• [本文抜粋]:
-=-=-=-=-

2007.5.23
高島屋「個展」、後半の二日間
森 紘一

5月21日(月)
  今回の個展には私事ながら調整がつかず、最後の二日間だけ日本橋へ通うことができた。昼前、2年ぶりに6階の美術工芸サロンに顔を出すと、賢太郎さんは不在だった。顔なじみのNさんの話では、厚木方面へ出かけて13時半までには戻るという。どこにいても、その行動力には畏れ入る。                                

休みあけのデパートは人影もまばらで、ひっそりとしていた。賢太郎さんの小動物たちも、のんびりお昼寝を楽しんでいるように見えた。ギリシャのアマリアーダにご縁の出来た大理石『ゴルゴーナ(融合)』の大小数点と大車輪の作品『再生』が会場を賑わしていた。それにしても、心なしか赤マーク(売約済み)が少ないようで気になる。
  久しぶりに対面の丸善で懐かしいハヤシライスを味わっていると、賢太郎さんから「今戻りました」とケータイにメールが入った。

19日の講演会と懇親会の様子を賢太郎さんからお聞きした。東洋大学の青木先生との対談は、かなり盛り上がって楽しかったそうだ。わたしも3月に、会津坂下のグリーンツーリズム大学で講義を受けたが、ユーモアーあふれる語り口を思い出す。 

個展開催中に、作家が自ら講演会を開くという“賢太郎さん流”は、その動員力と売り上げが結びつけば問題はないようだ。どうやら定着の気配だが、我われの役割分担と宣伝方法についてはまだまだ検討しなければならないだろう。ましてや、コスモ夢舞台の活動が公的機関や県・町村の助成事業として認められた今、賢太郎さんの講演会はなおさら重要な意味をもってくるわけだ。 

会場で、「『ギリシャからの手紙』を読みました」という中年のご婦人連れが、今回の紹介状のフクロウの『よりそう』や犬の『リキ』、横たわる猫の表情を眺めながら、「どれも先生らしいあたたかい作品ですね」と、しきりに感心していた。「作品のポストカードはありませんか?」とは、何人かに聞かれた。「すいません。次回はかならず」、苦しい答弁となった。

-=-=-=-=-

• [入力レコード]:
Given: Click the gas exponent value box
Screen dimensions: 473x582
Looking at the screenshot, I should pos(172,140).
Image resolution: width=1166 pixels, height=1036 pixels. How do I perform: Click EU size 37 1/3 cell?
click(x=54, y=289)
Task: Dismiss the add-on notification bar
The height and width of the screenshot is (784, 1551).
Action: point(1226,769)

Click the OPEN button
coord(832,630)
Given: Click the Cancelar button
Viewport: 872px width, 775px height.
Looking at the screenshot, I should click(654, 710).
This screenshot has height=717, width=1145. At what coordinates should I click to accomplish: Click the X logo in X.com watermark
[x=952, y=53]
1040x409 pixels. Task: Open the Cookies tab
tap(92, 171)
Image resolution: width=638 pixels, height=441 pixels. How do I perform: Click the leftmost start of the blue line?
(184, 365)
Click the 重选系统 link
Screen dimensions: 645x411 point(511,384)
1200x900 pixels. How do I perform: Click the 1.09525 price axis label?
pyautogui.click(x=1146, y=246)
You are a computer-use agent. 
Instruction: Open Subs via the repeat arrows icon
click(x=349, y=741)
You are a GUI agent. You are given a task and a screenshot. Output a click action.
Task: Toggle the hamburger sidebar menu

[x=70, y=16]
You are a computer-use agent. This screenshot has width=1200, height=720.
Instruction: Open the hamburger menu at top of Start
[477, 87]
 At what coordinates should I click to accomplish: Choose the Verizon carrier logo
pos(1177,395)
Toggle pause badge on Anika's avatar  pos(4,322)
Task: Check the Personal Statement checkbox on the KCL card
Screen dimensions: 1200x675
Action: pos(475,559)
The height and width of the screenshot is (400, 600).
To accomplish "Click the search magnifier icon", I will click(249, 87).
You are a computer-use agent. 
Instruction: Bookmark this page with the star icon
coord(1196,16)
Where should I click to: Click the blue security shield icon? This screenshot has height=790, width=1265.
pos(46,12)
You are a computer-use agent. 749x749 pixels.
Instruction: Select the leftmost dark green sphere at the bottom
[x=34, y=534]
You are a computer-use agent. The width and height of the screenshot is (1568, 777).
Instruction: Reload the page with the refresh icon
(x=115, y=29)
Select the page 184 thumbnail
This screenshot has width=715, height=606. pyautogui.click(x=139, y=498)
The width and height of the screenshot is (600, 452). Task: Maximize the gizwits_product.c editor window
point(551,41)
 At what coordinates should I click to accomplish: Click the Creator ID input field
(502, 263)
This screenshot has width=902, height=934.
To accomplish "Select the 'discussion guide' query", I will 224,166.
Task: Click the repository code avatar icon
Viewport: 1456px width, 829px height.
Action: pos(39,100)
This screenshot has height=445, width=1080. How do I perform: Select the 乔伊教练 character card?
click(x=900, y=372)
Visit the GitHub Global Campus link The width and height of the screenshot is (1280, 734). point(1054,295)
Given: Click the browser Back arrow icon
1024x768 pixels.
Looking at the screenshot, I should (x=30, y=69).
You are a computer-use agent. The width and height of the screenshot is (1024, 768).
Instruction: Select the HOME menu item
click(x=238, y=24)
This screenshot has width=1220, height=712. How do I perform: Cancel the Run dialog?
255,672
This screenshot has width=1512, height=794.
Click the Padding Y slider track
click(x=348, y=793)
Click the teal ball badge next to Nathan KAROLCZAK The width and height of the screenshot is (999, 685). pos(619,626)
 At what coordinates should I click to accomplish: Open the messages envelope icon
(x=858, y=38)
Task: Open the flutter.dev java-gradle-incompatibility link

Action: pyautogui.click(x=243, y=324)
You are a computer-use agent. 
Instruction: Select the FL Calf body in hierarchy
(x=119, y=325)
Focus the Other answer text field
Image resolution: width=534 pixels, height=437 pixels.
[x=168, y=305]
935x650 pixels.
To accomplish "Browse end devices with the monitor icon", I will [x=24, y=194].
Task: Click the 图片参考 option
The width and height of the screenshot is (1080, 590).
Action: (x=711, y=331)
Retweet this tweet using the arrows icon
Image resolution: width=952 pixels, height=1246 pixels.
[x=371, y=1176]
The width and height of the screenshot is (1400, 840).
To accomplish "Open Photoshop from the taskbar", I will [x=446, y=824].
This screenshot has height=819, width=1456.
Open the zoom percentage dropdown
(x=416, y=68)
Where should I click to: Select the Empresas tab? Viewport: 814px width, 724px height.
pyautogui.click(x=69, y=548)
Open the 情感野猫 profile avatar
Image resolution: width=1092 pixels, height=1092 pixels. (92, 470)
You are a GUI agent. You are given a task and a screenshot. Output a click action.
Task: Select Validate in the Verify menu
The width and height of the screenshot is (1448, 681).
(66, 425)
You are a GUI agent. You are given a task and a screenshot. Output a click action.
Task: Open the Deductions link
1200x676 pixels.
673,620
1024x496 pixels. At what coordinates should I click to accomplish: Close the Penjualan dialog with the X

-=-=-=-=-

• [課題一覧]:
[a] 上の本文抜粋を2文で要約してください。
[b] 上のレコードのうち、"Image resolution: width=638"を含む行から"Screen dimensions: 645x411 point(511,384)"を含む行までをすべて、「番号」と「内容」の2列のMarkdown表として並べてください。空行は除きます。

• [解答例]:
[a] 筆者は日本橋の高島屋で開かれた賢太郎さんの個展に最後の二日間だけ通うことができ、会場には大理石の『ゴルゴーナ(融合)』や大車輪の作品『再生』が並んでいたが、売約済みの赤マークが少ないことが気になった。賢太郎さんからは19日の講演会での東洋大学の青木先生との対談が盛り上がったと聞き、会場では何人かに作品のポストカードを求められたが、「次回はかならず」と答えるしかなかった。

[b]
| 番号 | 内容 |
|---|---|
| 1 | Image resolution: width=638 pixels, height=441 pixels. How do I perform: Click the leftmost start of the blue line? |
| 2 | (184, 365) |
| 3 | Click the 重选系统 link |
| 4 | Screen dimensions: 645x411 point(511,384) |